For essentially all my projects, I end up having most of my business logic at the trunk of the project source. The leaf nodes are the most general purpose modules (e.g. database clients, utility functions), the branches are still relatively generic but closer to the business domain. The trunk (e.g. entry point of my program) changes very frequently and is directly related to the business domain. The branches change rarely and the leaves almost never change. The leaves are usually third-party modules. For the leaves, I will typically swap them out if they cease to meet my requirements. I almost never refactor those. For the branches, I sometimes have to refactor 1 or 2 of them at most. I can't recall ever doing a refactoring which touched on many branches at the same time.
Most of my refactoring only affect the trunk of the code. I try to have all the business logic for a program or service represented in a single file. If the file gets too big, I create new modules 'branches' and move the most generic logic to those branches. My top level file tells the full story of the program/service. Anyone can open that file and, based on the module names and method names that are being called, they can figure out what happens and when. All the events, endpoints, logging, access control and other externally observable behavior is wired together in that file.
If the file has been abstracted to the maximum amount possible (with all generic functionality moved to branch modules) and it's still too big, it may be time to switch to a micro-service architecture. Break up the trunk into 2 parts and we basically end up with 2 apps/services. This rarely happens though. With the right level of abstraction, you can fit a massive amount of user functionality in a single main file. By the time the main file's code becomes overwhelming, the application's UX becomes overwhelming for the end user too... Time to split up into multiple apps.
Think of how complicated UX would be if a video-editing software tried to support image editing as well (e.g. to make fancy title screens or UI overlays). It would become too much for the user. Just make two different applications; one for video editing, one of the image editing. You can integrate them in a seamless way, but they should be different apps.
This long comment doesn't contradict my point because "The trunk ... changes very frequently". Requirements change, and thus, code changes. There is nothing you can do about it. It's cool when everything is modularized enough that you never need to change some parts of the code. But it doesn't mean those parts of the code are better than code that changes often.
Now, if you think a little more about this, there is a huge risk that some of your leaf code should be in a library. For example, SQL builders, ORMs, UI kits, markdown formatters, etc. When it's a publicly available package used by many devs around the world, the code in it often changes. The reason why your leaf code doesn't change is that you don't have a proper investment return for small changes because you are a single user. Code in libraries handles more useful use cases, it handles more edge cases, it provides better API, and it contains fewer bugs than code in leaf nodes. And all that's while code in libraries is constantly changed. And code in leaf nodes... I would say that the proper description for it is "used, but dead".
Most of my refactoring only affect the trunk of the code. I try to have all the business logic for a program or service represented in a single file.
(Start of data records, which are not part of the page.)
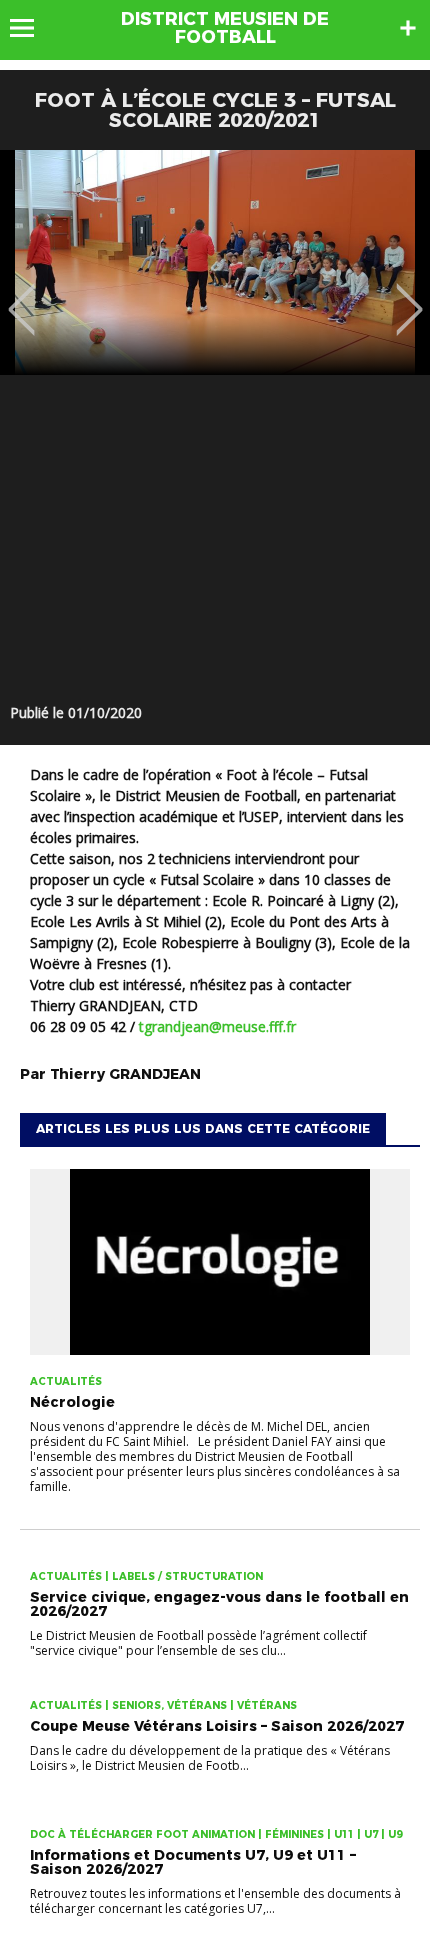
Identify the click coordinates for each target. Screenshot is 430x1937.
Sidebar (408, 28)
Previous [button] (21, 295)
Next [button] (409, 295)
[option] (215, 262)
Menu (31, 28)
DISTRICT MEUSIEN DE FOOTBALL (225, 28)
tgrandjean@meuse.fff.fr (217, 1026)
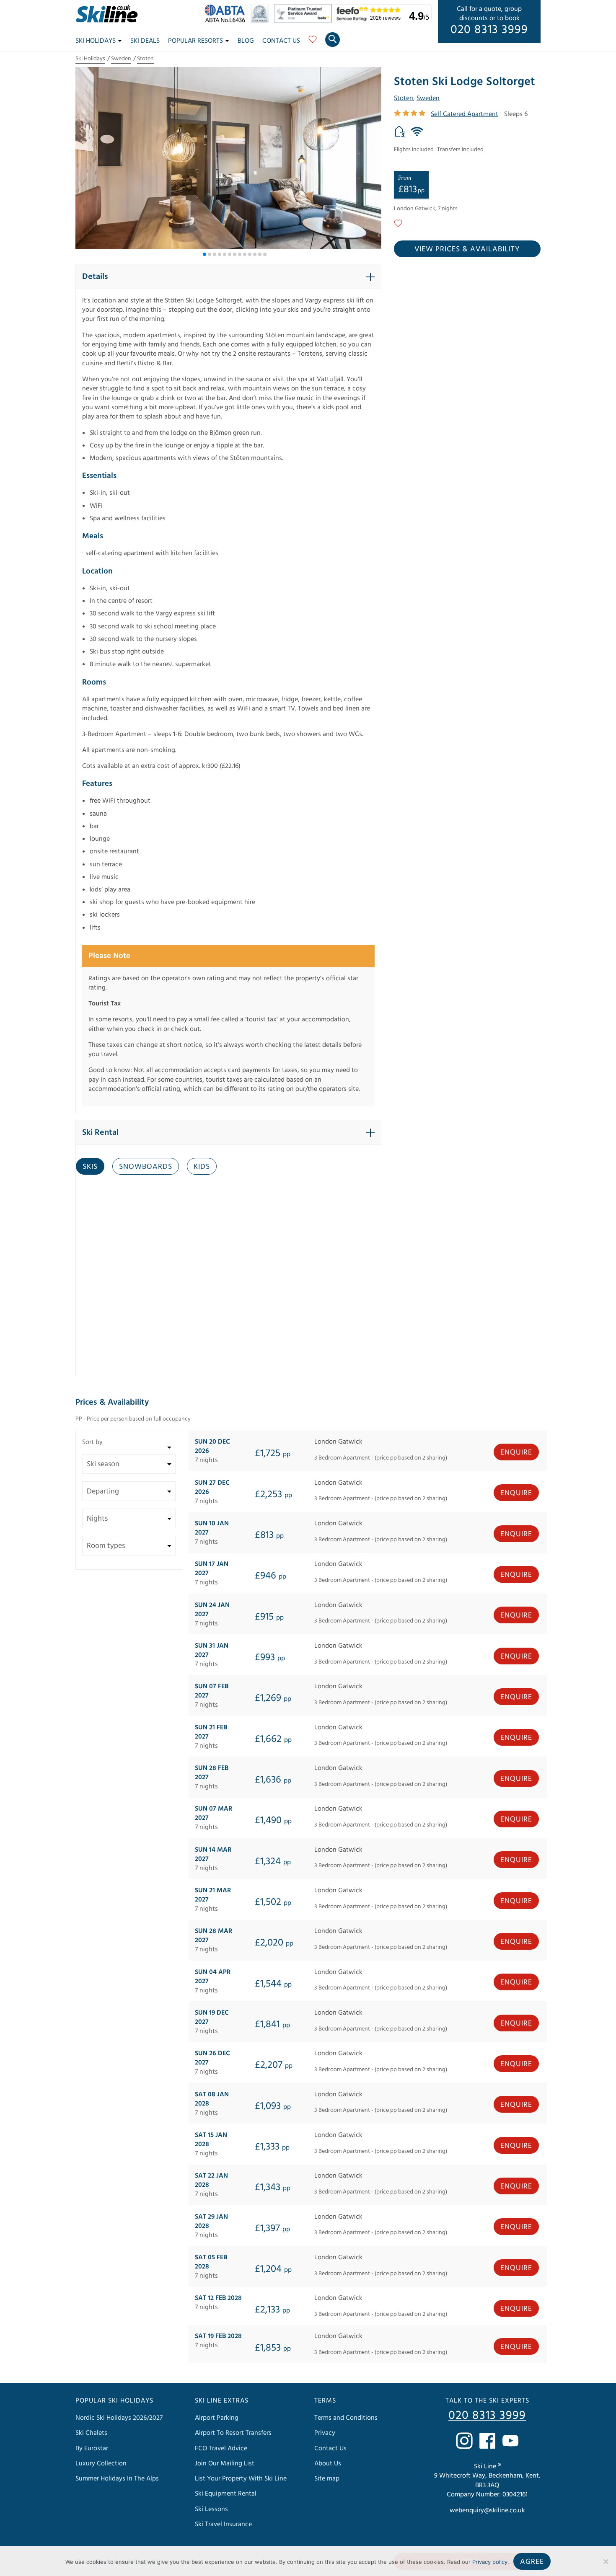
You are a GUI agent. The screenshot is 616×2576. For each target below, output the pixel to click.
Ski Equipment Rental (225, 2493)
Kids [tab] (202, 1166)
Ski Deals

If the file gets too big, I create new modules 'branches' and move the most generic logic to those branches. My top level file tells the full story of the program/service. Anyone can open that file and, based on the module names and method names that are being called, they can figure out what happens and when. All the events, endpoints, logging, access control and other externally observable behavior is wired together in that file.
If the file has been abstracted to the maximum amount possible (with all generic functionality moved to branch modules) and it's still too big, it may be time to switch to a micro-service architecture. Break up the trunk into 2 parts and we basically end up with 2 apps/services. This rarely happens though. With the right level of abstraction, you can fit a massive amount of user functionality in a single main file. By the time the main file's code becomes overwhelming, the application's UX becomes overwhelming for the end user too... Time to split up into multiple apps.
Think of how complicated UX would be if a video-editing software tried to support image editing as well (e.g. to make fancy title screens or UI overlays). It would become too much for the user. Just make two different applications; one for video editing, one of the image editing. You can integrate them in a seamless way, but they should be different apps.